The Google Play store is almost as dominant as the iOS App Store within its ecosystem despite the presence of alternative storefronts. Indeed, this should be relatively apparent from the fact that the Google Play store has maintained the same 30% revenue share as the iOS App Store, since if there were serious challengers and popular alternatives for getting software onto Android, some competition on pricing would have been nigh-on inevitable. The fact that Google didn't feel pressured to compete on revenue share should have made clear that the fate of Fortnite's shunning of the Google Play store was quixotic from the outset.
This leaves Epic with but one iron in the fire -- the Epic Games Store on PC -- and it all but seals the fate of the 30% revenue share on mobile. If a company as determined and deep-pocketed as Epic Games, wielding a game as popular as Fortnite as a bludgeon, cannot force even a momentary reconsideration of the revenue share, then it seems extremely unlikely that anyone else will be able to.
"In backing down Epic has done little but prove Google's point, without Google itself ever needing to say a word"
None of this, of course, addresses the actual central question: is 30% the right share for a digital distributor to take? Honestly, depending on where you stand, that can seem like a lot of money or a pretty reasonable price.
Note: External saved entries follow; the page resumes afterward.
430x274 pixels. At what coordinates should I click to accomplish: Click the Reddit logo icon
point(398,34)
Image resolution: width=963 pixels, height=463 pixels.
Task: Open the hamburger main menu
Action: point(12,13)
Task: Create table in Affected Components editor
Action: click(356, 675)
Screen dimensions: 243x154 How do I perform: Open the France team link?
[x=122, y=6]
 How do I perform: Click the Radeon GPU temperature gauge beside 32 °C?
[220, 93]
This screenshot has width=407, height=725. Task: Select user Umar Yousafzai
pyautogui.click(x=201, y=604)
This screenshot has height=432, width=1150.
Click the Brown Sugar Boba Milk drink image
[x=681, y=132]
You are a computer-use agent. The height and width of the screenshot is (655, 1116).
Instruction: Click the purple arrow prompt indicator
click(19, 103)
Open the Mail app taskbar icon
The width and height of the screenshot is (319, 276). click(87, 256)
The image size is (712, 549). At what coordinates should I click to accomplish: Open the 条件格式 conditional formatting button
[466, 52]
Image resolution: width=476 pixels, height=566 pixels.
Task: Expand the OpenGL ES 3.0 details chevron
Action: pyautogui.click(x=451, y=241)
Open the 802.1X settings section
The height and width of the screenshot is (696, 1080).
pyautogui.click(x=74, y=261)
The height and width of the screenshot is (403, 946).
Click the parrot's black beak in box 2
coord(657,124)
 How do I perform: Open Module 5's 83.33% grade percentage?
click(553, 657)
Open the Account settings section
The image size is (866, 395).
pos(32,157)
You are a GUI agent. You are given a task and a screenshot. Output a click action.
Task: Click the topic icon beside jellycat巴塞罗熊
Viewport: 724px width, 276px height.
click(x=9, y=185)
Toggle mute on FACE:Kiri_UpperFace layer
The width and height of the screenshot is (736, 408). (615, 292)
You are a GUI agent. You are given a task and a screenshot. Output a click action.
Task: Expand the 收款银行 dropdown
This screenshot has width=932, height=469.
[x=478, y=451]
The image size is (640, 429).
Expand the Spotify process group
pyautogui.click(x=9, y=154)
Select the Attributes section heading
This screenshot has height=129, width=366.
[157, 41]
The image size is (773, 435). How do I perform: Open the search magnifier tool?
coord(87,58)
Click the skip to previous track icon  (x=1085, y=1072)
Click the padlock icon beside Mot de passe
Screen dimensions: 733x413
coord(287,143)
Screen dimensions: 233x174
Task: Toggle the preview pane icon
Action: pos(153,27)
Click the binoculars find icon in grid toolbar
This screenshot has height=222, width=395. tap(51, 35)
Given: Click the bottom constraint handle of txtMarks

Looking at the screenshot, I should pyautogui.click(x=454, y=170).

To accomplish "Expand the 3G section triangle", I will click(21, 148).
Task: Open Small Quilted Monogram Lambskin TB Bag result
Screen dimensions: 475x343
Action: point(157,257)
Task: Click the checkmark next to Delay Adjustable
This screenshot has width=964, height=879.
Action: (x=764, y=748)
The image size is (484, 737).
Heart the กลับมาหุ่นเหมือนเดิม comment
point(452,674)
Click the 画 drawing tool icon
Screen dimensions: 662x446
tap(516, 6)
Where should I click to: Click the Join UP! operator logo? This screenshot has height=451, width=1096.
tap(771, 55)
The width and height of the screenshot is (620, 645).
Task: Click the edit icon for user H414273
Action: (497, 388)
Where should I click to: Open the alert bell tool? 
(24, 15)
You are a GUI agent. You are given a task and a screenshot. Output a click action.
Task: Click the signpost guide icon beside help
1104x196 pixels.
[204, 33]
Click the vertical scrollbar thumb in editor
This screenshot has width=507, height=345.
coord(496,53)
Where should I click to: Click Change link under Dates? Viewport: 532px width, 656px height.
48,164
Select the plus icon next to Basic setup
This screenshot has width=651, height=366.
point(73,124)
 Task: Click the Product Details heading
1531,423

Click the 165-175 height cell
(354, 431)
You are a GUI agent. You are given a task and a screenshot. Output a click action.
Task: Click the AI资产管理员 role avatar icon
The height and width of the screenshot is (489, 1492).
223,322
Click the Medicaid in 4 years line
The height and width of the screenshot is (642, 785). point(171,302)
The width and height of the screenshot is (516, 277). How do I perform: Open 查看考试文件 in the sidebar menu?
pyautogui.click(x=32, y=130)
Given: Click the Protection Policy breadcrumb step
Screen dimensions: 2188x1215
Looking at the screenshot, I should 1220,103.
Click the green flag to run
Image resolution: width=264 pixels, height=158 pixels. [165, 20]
In historical perspective, considering how little of the money from the sale of a game developers used to see, 30% doesn't actually seem like a huge amount, but considering the insanely low costs associated with actually processing and delivering a digital game purchase, it can also look extremely high.
Ultimately, I'm not sure there's a "right" price here; the platform holders can point to a host of costs they undertake, value they provide, and risks they shoulder in setting up and operating a successful digital distribution platform, and we could go back and forth over which of those can reasonably be considered as justification for a revenue share until the cows ice-skate home through hell.
Ultimately, 30% is probably here to stay simply because it's the share that's been established, proving lucrative enough to keep the platform holders happy while also seemingly not blocking content creators from making enough to be successful -- and ironically, Epic's attempt to hold Fortnite outside that system may ultimately have done nothing but cement the dominance of that 30% share, by proving just how much value the Google Play store actually adds even on a platform where side-loading is possible, and for a game which has its own powerful brand. That Epic is putting Fortnite onto the Google Play store and accepting the 30% revenue cut seems to suggest that it recognises -- however begrudgingly -- that being in the Google Play store adds at least that much value to its offering.
No matter how angrily worded Epic's statements may be, in backing down the company has done little but prove Google's point, without Google itself ever needing to say a word.